Logo nas primeiras duas semanas, tendo por referência a véspera do ataque ao Irão, o preço do petróleo subiu 40%. O gasóleo, mesmo com o apoio do Estado na redução de impostos, subiu 20% e a gasolina subiu 10%. E estão previstas novas subidas dos combustíveis, em reflexo do encerramento do Estreito de Ormuz, por onde é escoado 20% do crude a nível mundial.
A economia portuguesa, baseada em baixos salários, é muito vulnerável a esta crise. Trabalhadoras e trabalhadores já tinham grande dificuldade em pagar os custos da habitação, as faturas de energia e as do supermercado. Agora vêem-se numa situação ainda mais difícil, com a subida dos preços do gasóleo e da gasolina, a pressão sobre os juros do crédito à habitação e o agravamento dos preços da generalidade dos bens essenciais, incluindo os bens alimentares.
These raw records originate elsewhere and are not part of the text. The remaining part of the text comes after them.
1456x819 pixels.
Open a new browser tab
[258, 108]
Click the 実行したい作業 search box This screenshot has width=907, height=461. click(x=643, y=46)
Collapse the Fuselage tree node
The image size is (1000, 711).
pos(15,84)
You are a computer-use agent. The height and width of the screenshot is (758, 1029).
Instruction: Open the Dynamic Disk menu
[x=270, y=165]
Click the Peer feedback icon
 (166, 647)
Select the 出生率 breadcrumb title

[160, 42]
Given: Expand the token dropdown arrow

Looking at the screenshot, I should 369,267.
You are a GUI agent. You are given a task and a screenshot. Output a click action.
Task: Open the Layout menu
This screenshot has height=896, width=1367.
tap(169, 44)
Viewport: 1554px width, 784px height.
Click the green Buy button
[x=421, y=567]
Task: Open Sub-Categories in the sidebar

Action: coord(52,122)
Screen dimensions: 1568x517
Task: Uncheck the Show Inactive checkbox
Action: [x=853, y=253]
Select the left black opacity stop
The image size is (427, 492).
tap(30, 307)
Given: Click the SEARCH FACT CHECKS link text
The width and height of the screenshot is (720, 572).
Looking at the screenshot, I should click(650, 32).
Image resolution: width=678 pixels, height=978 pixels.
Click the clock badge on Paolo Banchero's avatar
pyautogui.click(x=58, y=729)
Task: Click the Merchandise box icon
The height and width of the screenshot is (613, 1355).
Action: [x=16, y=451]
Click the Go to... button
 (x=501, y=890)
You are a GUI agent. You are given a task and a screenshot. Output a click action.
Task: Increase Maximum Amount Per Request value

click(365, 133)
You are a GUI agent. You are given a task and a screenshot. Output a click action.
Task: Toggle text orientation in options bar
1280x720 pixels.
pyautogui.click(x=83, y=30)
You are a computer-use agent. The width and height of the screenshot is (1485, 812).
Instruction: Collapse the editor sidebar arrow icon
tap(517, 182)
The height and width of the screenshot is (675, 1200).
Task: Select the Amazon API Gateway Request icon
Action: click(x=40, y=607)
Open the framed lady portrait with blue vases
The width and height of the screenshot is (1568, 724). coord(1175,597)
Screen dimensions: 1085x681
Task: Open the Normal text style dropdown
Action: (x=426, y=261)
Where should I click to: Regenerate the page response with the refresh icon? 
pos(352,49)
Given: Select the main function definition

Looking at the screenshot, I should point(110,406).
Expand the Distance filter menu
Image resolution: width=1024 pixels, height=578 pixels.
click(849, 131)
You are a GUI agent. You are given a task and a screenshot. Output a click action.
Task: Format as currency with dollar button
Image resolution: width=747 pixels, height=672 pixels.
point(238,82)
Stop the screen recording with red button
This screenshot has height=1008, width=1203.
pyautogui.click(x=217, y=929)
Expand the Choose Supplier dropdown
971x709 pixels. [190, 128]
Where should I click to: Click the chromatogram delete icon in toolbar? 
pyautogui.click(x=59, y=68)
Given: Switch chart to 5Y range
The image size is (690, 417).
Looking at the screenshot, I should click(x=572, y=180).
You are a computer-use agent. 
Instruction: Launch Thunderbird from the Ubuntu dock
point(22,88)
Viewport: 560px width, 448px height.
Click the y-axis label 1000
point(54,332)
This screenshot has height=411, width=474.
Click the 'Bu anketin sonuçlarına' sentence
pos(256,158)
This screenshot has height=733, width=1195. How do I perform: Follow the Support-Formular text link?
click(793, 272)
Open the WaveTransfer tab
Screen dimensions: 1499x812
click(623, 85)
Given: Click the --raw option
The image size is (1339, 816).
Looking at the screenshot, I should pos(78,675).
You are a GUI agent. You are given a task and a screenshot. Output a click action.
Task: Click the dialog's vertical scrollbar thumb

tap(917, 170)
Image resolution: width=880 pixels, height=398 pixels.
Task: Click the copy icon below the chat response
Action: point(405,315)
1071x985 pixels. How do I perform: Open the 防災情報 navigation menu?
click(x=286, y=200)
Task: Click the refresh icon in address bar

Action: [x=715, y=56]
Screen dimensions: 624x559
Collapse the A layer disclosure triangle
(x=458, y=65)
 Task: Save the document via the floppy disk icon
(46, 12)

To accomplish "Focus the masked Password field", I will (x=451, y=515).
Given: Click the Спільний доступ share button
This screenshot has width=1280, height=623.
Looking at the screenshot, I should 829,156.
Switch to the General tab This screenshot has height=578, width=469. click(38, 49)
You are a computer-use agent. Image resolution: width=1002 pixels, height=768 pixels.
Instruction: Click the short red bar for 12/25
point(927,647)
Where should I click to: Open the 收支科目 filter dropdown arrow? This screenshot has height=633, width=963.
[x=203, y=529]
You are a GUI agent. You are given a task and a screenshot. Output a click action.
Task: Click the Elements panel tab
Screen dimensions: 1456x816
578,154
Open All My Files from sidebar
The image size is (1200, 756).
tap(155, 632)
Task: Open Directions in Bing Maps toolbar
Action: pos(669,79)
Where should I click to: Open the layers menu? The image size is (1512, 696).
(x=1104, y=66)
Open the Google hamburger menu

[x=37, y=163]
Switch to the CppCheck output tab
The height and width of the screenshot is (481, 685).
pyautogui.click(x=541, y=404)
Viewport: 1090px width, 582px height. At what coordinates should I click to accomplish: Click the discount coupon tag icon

A agricultura portuguesa é particularmente vulnerável ao aumento dos combustíveis, devido ao uso de maquinaria alimentada a combustíveis fósseis, à dependência do setor em relação à importação de fertilizantes e, ainda, à distribuição que se baseia essencialmente no transporte rodoviário.
Neste contexto, o Bloco de Esquerda propõe o IVA Zero para os produtos essenciais do cabaz alimentar. O presente projeto prevê a aplicação temporária do IVA Zero, a mesma que existiu para 46 categorias de produtos alimentares em Portugal entre abril de 2023 e janeiro de 2024. À época, esta medida revelou-se eficaz: a redução do IVA reverteu para os consumidores. A aplicação do IVA Zero foi, então, acompanhada por monitorização e por acordos de preços entre o Governo, os produtores e o setor da distribuição. Nesse sentido, o Bloco de Esquerda recomenda ao Governo que, a par da isenção de IVA, estabeleça também acordos de preços e monitorize a evolução desses preços.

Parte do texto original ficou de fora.